Hi folks. Averagetom here. Don’t you just love some of the screen names people come up with on the internet? I know a stock market trader called Tradewindy. Then there’s the bald guy named Chromedome and a guy who calls himself, Stiffroot—maybe he’s a gardener, huh? Then you’ve got that wildly, creative fellow who calls himself, abc123—he should be banned from the internet.
I’ve always loved nicknames, whether they’re internet nicknames or regular, street nicknames. And I've always held guys with cool nicknames in rather high regard. Guys like Spike and Spider. Lucky and Mad Dog. Guys with nicknames like those must be heavy hitters, don't you think? You get a nickname like that, even the tough-guys don't mess with you.
And I know about tough-guys. I knew plenty of tough-guys in the industrial northwestern corner of Indiana, where I grew up; it was a regular Tough-guy Central. Everybody was a though-guy—even some of the girls where tough-guys. And if you grew up in my neighborhood, you learned early in life to get yourself a cool nickname 'cause tough-guys had cool nicknames, a fact as well known as old man Koletta watering down the draft beer.

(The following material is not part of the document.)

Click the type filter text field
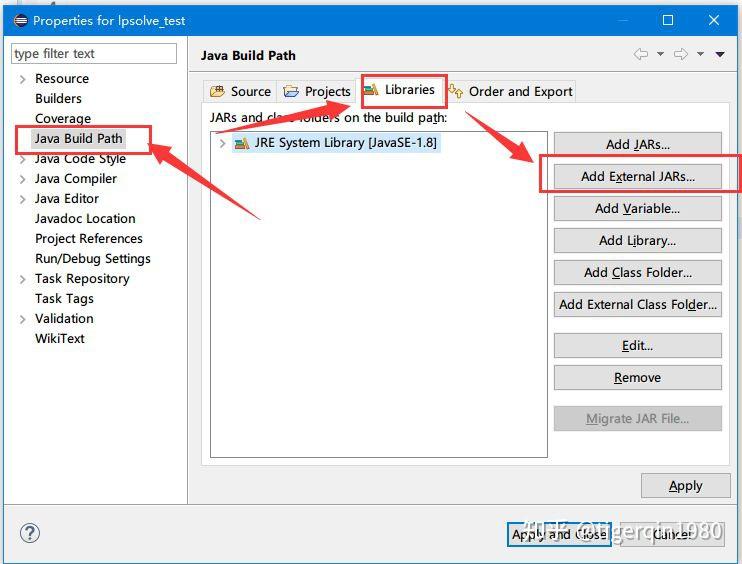This screenshot has width=742, height=564. tap(94, 53)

If a guy's nickname was intimidating enough, it was just assumed he was a tough-guy. The beauty of this system was that nobody ever really got hurt because as long as they had a great nickname, they never even had to do anything to prove they were tough. See how that worked?

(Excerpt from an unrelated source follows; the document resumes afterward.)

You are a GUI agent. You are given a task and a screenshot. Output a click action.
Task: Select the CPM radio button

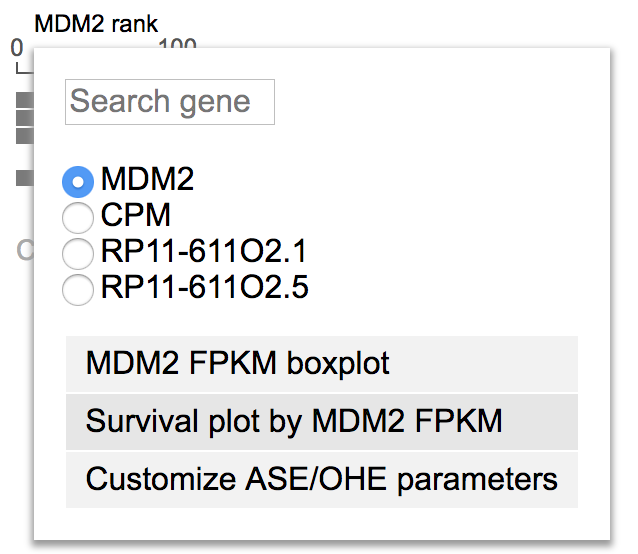pyautogui.click(x=78, y=217)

A good nickname had to have legs, too. It had to be able to stand up as long as its owner expected to remain a tough-guy. One of the best names I remember belonged to a guy whose real name escaped me early in the Walter Peyton era. We called this guy Bear, nothing to do with "da Bears." Awesome nickname, though, huh? As you can well imagine, old Bear stayed tough for nearly twenty-five years, right up until he got his hair caught in the sausage grinder at the processing plant. They still talk about how tough he was. They say his last word was a barely audible, somewhat resigned, "Shit!"
To a guy a nickname is a cherished possession. He'll cling to it until the bitter end. And the bitter end usually occurs, not at the business end of a sausage grinder, but about the time the guy finds himself hitched-up to the love of his life who insists on calling him Charles rather than Stitch.

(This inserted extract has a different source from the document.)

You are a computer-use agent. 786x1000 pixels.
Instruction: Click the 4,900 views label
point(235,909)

Though my name is really Doug, I wear Averagetom pretty well, don't you think? I know it isn't a tough-guys nickname but that's never been a problem. I've never been a tough-guy. I'm just a regular guy, know what I mean? If I'd have tried to hook up with a tough-guy nickname, it would have fallen off me quicker than a poorly glued teacup handle. So, the nickname, Averagetom, works for me because I'm really just an average guy. And it sounds so much better than Averagedoug, don't you think?